## [To do]
Lines in which "horizontal" appears should be pulled from the data below.

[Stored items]
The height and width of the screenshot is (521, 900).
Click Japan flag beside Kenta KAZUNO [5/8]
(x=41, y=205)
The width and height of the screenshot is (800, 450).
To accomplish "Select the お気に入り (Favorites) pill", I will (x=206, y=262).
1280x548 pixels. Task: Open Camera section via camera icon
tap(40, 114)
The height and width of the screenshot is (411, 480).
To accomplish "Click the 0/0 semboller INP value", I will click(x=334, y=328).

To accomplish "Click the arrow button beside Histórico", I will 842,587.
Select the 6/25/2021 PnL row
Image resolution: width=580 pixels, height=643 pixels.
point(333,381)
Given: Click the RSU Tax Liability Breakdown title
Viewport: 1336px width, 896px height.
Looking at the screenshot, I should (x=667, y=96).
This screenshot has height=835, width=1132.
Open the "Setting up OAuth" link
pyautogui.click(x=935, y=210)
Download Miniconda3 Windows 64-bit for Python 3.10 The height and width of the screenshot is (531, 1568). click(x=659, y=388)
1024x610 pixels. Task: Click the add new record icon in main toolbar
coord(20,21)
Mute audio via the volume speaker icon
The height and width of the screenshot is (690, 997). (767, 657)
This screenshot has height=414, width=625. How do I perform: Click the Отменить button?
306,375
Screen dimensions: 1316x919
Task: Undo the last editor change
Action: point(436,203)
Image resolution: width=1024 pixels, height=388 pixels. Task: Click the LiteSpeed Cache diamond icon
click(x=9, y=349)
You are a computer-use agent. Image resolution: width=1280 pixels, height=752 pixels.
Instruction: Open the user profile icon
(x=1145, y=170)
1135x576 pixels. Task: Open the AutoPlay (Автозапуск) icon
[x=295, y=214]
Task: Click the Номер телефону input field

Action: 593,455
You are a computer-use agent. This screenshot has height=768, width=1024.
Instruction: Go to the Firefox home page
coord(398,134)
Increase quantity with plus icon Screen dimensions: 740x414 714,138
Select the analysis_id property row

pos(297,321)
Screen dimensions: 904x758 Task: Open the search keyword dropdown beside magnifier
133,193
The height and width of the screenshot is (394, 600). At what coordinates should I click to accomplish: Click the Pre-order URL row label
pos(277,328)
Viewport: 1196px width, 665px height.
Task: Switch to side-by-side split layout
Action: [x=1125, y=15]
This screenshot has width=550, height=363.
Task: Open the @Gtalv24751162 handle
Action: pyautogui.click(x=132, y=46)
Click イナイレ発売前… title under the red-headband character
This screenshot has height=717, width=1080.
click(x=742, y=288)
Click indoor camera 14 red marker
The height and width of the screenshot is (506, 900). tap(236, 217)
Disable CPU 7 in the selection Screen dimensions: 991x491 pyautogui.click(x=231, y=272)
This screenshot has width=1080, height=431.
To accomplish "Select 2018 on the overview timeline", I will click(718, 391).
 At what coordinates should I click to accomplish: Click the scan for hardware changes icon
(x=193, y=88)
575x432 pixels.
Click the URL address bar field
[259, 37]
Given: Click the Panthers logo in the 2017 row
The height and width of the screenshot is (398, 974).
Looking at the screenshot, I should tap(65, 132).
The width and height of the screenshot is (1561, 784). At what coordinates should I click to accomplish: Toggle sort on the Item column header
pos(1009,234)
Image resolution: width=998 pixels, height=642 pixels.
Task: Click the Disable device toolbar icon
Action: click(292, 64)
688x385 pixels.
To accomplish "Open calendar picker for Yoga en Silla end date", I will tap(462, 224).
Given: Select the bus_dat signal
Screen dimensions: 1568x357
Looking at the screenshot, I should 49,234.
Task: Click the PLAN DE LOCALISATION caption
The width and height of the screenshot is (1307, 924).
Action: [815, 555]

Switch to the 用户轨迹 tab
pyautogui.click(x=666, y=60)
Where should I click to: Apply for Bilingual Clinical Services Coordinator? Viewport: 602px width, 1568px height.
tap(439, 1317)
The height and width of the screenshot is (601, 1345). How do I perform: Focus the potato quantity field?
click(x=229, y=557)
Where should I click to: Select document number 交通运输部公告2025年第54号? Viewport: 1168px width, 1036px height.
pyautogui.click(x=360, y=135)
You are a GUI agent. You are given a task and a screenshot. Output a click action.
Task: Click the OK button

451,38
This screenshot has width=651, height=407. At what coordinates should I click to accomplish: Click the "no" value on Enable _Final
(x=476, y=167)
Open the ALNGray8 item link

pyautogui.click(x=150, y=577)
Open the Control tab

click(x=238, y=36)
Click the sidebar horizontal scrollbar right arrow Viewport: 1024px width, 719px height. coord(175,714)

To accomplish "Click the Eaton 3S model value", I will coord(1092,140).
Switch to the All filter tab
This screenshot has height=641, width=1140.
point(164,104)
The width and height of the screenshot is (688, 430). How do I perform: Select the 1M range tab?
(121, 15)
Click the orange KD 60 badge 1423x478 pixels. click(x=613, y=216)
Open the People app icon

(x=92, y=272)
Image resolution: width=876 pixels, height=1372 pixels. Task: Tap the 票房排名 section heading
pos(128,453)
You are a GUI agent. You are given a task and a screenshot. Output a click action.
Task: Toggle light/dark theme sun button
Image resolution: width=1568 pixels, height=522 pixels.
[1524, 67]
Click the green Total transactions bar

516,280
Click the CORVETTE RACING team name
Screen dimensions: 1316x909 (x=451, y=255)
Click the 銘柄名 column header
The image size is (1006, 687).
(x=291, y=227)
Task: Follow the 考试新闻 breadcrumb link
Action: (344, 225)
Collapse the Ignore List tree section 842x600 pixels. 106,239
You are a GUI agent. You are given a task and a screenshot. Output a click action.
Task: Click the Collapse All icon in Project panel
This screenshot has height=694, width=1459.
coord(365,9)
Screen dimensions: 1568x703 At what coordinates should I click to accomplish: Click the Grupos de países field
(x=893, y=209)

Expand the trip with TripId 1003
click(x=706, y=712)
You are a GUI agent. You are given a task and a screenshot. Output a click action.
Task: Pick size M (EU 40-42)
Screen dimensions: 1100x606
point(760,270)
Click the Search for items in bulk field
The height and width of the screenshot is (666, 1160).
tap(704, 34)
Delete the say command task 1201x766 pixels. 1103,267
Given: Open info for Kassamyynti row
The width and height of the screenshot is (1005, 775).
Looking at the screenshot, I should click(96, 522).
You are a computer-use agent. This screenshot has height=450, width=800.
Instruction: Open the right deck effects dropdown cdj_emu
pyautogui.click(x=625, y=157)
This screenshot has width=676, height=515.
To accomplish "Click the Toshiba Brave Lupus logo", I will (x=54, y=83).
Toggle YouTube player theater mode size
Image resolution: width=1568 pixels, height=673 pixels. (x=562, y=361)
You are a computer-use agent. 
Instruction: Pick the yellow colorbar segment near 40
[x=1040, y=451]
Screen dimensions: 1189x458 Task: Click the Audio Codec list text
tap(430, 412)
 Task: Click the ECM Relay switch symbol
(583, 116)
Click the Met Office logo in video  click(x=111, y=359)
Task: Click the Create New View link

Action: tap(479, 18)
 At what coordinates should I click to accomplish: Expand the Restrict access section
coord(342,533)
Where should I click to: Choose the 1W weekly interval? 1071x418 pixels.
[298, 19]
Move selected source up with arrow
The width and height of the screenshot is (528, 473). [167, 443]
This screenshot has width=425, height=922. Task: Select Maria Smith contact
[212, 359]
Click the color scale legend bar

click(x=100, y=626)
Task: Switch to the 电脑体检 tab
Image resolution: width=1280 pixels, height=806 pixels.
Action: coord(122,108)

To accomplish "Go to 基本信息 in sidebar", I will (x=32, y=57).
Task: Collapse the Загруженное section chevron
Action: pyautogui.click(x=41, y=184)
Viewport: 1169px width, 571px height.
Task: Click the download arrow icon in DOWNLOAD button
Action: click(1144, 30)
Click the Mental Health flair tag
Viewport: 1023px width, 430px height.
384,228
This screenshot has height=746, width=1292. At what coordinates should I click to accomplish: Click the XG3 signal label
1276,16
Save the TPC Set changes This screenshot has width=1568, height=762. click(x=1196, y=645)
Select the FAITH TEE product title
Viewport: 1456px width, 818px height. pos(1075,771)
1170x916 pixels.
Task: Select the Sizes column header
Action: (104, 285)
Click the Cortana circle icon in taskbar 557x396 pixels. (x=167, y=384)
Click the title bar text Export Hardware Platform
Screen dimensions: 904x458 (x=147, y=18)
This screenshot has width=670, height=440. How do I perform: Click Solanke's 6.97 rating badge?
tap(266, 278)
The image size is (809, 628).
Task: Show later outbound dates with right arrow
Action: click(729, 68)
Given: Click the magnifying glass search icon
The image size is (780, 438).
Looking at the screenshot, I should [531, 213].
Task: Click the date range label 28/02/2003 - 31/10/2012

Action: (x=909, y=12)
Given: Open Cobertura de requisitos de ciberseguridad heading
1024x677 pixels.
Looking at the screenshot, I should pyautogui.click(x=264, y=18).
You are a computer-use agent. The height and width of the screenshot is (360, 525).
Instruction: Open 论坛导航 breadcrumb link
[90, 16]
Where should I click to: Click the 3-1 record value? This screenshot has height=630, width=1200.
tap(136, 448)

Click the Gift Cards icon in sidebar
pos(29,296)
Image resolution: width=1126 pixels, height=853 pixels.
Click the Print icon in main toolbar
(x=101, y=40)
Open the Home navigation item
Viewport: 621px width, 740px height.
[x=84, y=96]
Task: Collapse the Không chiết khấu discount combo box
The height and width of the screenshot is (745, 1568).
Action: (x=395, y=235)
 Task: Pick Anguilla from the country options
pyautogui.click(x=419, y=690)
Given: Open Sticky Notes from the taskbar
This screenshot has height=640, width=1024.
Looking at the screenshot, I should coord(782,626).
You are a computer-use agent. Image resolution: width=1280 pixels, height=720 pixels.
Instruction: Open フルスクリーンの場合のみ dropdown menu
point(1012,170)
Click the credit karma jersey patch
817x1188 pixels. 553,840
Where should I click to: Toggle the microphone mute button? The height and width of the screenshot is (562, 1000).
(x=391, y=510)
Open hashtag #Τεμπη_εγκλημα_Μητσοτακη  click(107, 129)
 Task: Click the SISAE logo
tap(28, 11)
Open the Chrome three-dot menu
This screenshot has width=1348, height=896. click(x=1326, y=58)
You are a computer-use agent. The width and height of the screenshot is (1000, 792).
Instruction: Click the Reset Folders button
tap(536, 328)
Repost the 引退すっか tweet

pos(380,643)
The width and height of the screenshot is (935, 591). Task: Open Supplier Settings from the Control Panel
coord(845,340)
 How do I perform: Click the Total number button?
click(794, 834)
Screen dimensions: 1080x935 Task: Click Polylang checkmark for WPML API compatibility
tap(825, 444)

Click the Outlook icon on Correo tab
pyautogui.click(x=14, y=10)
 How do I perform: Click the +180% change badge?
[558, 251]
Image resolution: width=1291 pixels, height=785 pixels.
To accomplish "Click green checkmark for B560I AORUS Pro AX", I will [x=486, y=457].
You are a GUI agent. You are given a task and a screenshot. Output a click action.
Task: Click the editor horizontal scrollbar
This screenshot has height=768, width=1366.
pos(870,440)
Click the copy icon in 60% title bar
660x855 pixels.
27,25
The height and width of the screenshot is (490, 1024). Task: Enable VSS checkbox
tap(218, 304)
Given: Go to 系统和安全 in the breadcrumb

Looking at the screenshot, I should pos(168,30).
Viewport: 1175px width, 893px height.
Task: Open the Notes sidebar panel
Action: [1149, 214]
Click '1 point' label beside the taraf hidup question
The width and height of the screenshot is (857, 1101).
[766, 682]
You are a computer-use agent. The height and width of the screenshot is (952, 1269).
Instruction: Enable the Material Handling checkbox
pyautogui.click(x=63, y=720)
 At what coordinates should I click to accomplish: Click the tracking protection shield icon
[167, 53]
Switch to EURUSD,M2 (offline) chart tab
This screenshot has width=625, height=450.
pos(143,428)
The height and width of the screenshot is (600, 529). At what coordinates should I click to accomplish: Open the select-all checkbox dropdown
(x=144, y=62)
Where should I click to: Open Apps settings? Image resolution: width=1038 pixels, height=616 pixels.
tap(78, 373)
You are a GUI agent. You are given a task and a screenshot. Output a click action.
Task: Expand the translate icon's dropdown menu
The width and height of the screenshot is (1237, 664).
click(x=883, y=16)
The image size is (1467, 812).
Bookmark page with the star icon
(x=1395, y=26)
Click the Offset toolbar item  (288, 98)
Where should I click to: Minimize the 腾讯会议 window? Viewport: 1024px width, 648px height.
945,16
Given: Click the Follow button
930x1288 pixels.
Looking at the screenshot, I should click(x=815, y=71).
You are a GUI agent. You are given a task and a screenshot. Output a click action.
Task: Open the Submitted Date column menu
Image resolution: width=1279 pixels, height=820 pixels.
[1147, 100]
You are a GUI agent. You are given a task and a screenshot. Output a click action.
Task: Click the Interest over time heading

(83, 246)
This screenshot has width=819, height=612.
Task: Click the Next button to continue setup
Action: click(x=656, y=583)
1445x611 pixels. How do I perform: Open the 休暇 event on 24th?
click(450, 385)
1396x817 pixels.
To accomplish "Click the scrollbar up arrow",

## [Task result]
Click the sidebar horizontal scrollbar right arrow Viewport: 1024px width, 719px height. coord(175,714)
Task: Click the editor horizontal scrollbar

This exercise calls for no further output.